When the jurors in the competency proceeding finally delivered their verdict, some were visibly shaken. The initial poll taken by that jury was reliably rumored -- though never reported -- to be eight for incompetence; four for competence. Somehow, over the course of deliberations, the vote became unanimous for competence. It seemed possible that in their gut, many were convinced that Andrea Yates was not competent to assist her attorneys in her own defense. But the responsibility of the juror is to vote the letter of law, not the gut. What actually happened to upset the early balance remains a mystery: Those jurors are still under a strict gag order that will not be lifted until after the sentencing phase of the Yates trial is complete.
What was the demonstrable difference between the two juries? The jury that delivered Tuesday's guilty verdict was "death qualified." In a Texas capital murder case all potential jurors must be willing to vote for death, a rule that essentially eliminates half the potential jury pool and substantially skews the jury toward conviction and away from a "not guilty by reason of insanity" verdict. Harris County District Attorney Charles Rosenthal has been accused of insincerely asking for the death penalty in the Yates case in order to insure a conviction. He denies the accusation.
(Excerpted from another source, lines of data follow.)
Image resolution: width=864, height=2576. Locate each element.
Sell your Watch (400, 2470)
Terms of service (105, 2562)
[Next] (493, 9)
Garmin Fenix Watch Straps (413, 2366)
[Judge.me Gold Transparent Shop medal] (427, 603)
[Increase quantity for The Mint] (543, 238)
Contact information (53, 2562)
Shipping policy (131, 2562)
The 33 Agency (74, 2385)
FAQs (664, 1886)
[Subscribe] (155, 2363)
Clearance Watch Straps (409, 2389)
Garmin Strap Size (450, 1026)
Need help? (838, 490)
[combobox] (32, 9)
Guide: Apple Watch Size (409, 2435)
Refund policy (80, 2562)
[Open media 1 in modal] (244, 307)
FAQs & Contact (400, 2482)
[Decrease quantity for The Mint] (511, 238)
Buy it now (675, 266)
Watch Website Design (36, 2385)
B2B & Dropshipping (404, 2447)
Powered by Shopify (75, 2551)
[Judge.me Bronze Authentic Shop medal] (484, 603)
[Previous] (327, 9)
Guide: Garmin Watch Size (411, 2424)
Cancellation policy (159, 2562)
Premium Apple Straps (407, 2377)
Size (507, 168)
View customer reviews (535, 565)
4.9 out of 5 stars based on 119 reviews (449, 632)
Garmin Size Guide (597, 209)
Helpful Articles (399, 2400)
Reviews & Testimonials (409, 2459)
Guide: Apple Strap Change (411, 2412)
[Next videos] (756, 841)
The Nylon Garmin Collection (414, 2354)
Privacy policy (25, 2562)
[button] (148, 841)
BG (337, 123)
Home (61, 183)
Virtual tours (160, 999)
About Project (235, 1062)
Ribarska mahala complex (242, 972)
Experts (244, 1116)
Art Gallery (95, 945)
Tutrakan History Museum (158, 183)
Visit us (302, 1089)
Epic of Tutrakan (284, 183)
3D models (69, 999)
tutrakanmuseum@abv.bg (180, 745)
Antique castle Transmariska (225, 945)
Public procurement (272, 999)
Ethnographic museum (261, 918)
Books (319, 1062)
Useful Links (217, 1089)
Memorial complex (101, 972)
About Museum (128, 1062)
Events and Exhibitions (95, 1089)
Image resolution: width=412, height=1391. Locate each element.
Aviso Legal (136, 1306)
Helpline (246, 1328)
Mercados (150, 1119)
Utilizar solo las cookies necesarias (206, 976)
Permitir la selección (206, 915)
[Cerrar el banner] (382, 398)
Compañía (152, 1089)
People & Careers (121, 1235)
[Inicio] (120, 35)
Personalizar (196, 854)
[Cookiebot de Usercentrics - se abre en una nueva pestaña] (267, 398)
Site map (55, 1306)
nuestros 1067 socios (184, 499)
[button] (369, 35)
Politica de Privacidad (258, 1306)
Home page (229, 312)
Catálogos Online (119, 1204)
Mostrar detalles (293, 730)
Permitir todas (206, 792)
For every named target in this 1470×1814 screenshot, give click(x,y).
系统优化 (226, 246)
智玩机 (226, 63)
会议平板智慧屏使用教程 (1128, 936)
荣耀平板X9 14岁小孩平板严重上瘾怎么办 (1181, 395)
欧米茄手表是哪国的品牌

In a Texas capital murder case there are two choices of punishment: death by lethal injection or life in prison. Effectively speaking, juries make up their minds on the punishment at the time they render a guilty verdict, according to veteran Houston criminal defense attorney Dick DeGuerin. The speed with which the guilty verdict was reached in the Yates case suggests that jurors decided to show Andrea Yates mercy by leaving her with life. This also is my opinion and -- after reviewing more than 2,000 pages of medical records -- my hope.
The jurors answered the questions put to them by Texas law: Did a preponderance of the evidence show that Andrea Yates knew the nature and quality of her act when she drowned her children, and did she know right from wrong? Their answer put the rest of us on notice: In Texas, mental illness is not a defense to murder.
It was a victory for the prosecution -- the best they could hope for. Yet there was no rejoicing about the verdict in the Harris County district attorney's office Tuesday night. Says Rosenthal, "When we get a conviction on a death penalty case, nobody in this office goes home thumping their chest."